Now, after about 2 hours, remove the lid and start the reduction phase (up to 4 hours). This is where your house will smell of the good stuff!  So let everyone know there will be amazing smells and be thankful that you don't have a fully open concept home!

The reduction is actually the trickest part.  The more you reduce, the more dense and gelled your broth will become.  This step is evaporating the water, not the minerals, gelatin and collagen.  I prefer to reduce by at least a 1/3.  Some broths you may be able to reduce by 1/2, so you will have to use your best judgement.

After the desired liquid amount is reached, strain twice with a fine mesh strainer to remove large particles (the tiny ones will sink once chilled). If there any large bone chinks not disolved, you can chill and freeze those for one more use.   Place the warm liquid back in the slowcooker, unplug and leave the lid off to let the broth cool for a few hours. Once it reaches room temp put into a container with a lid (large juice pitcher works great) and then chill overnight.
The bone broth is done correctlty when the results are gelled, kinda like runny jello!  If it has not gelled, you can put the broth into a stockpot and reduce further as this means you did jot reduce enough.  But if its kinda gelly and looks a little yucky, congrats!  You did it!  You have created a bone broth to be envious of!

How to use.
This reciepe lasted about 4 weeks for us as we would use a cup here and there, adding it into just about every receipe that called for any liquids, cream or butter. 

We store it in a 2 gallon pitcher with a lid so the heavy particlds settled, and top was luscious bone broth.  I couldnt bring myself to drink it straight, but it was added to steamed veggies, soups, meats, rice, potato mashes, used in place of broth (added more water), added to canned chicken noodle soup instead of half the water, used in place of milk for mashed sweet potatoes or cauliflower puree.  I really can't say enough about this stuff!

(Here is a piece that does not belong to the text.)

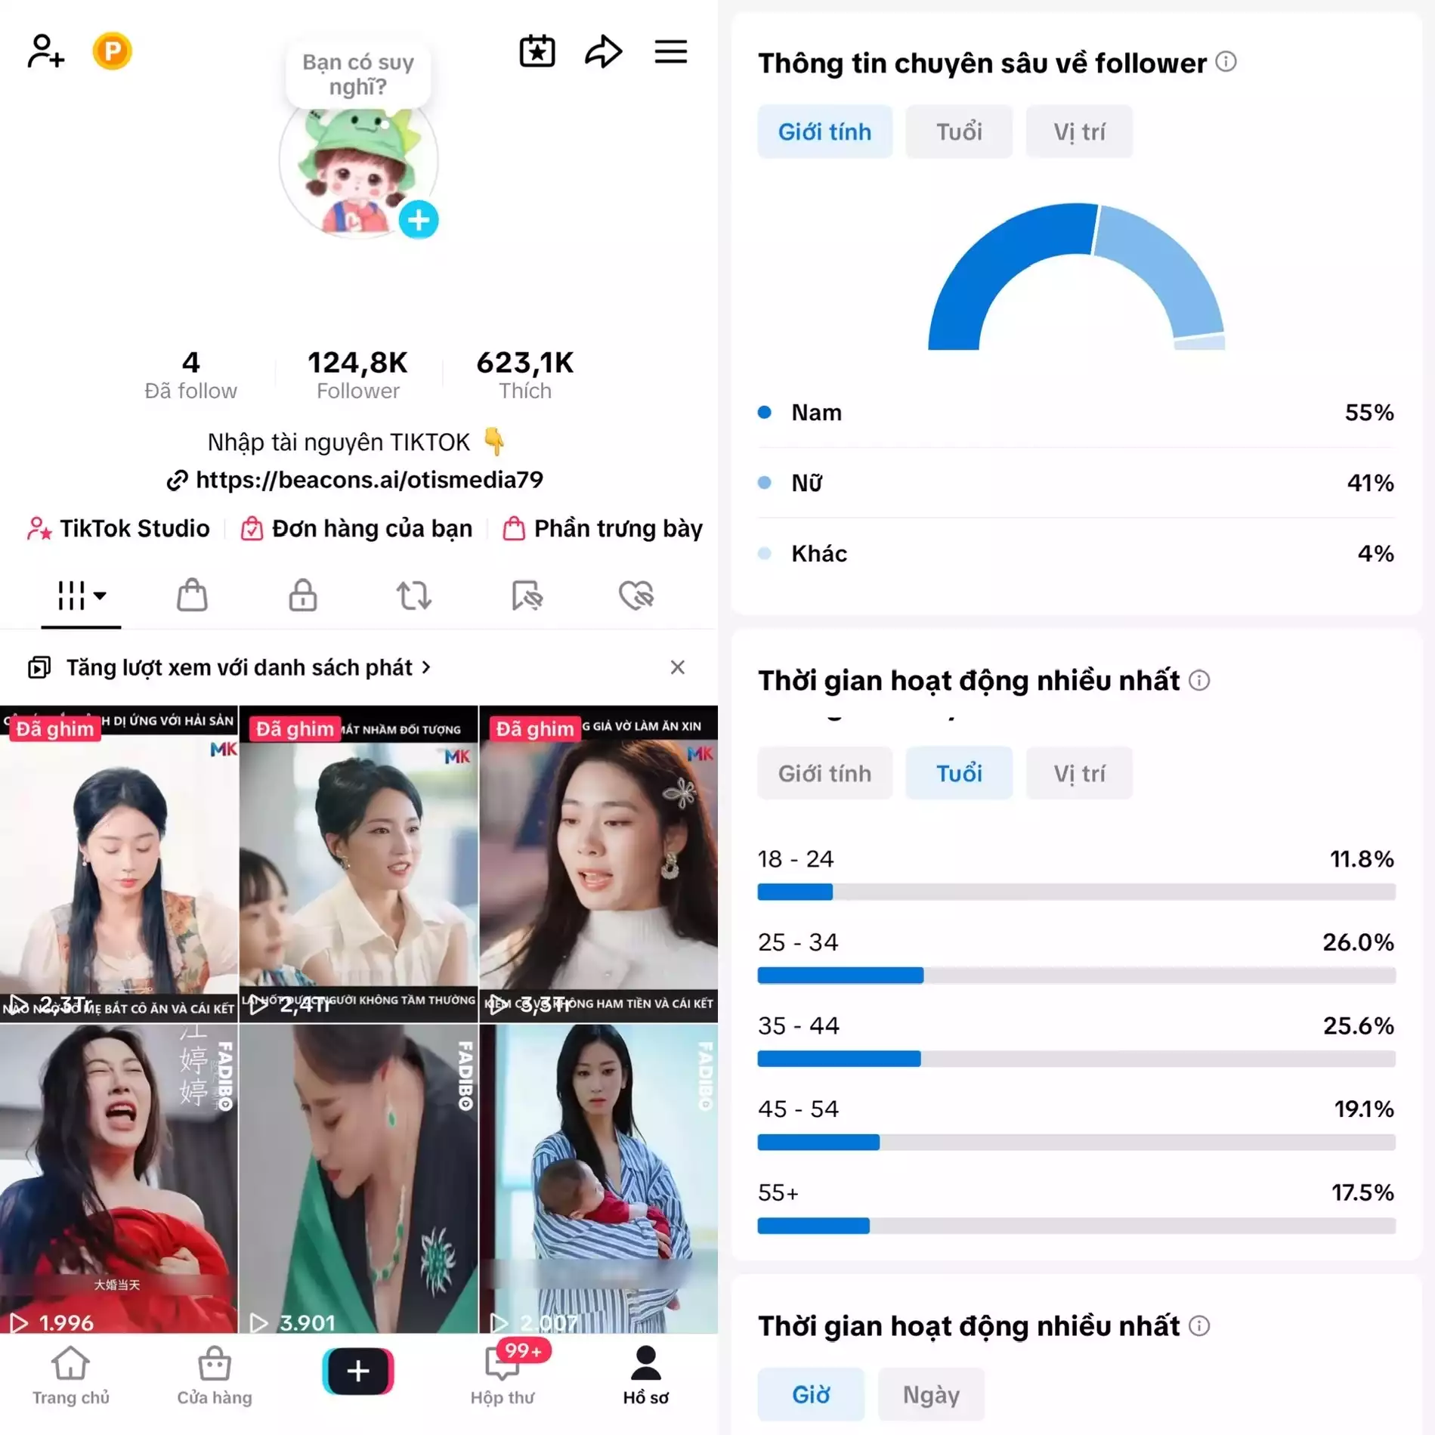Screen dimensions: 1435x1435
Task: Open reposts tab icon
Action: pos(414,595)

There you have it.  3 day bone broth using a slow cooker.  It sounds daunting, sczry, and a bit, weird.  But the benefits?  Better gut health, stronger nails, hair, glowing skin and less stomach issues.    Of course bone broth can't magically heal all your health issues all on its own, but this is one of the primary builing blocks to acheiving better wellness for yourself.  Give it a try!